- Data section:

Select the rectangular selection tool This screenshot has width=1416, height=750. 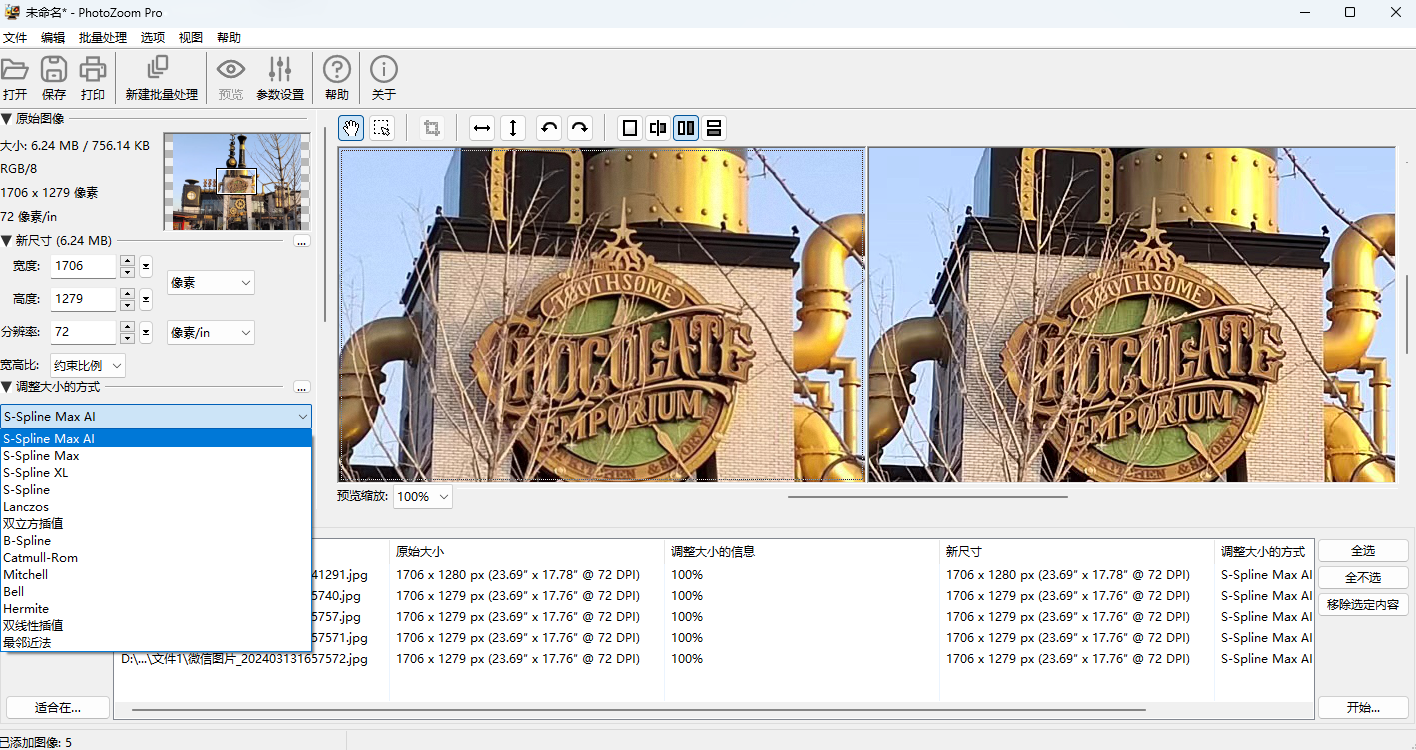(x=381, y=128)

--

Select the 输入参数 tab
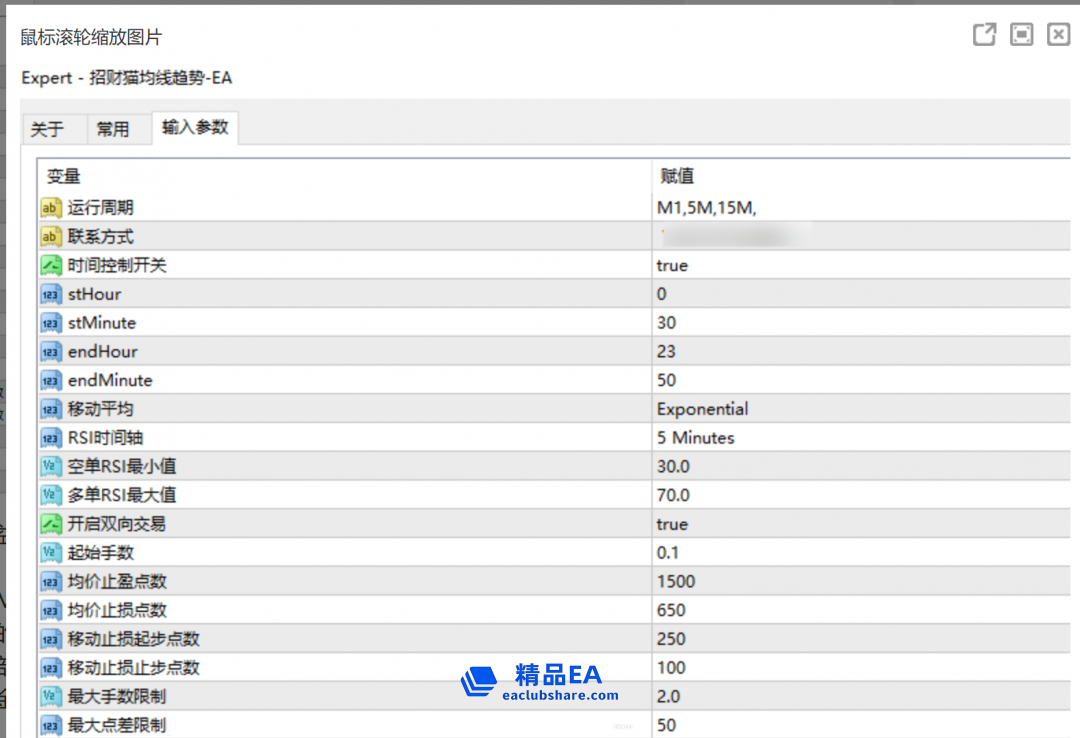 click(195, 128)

...

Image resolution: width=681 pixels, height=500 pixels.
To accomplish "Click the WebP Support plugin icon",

- Work instructions:
Copy out, word for word, the part of the entries above that begins at the line with "Image resolution: width=681" and ends at the line with "the WebP Support", including both.

- Response to the task:
Image resolution: width=681 pixels, height=500 pixels.
To accomplish "Click the WebP Support plugin icon",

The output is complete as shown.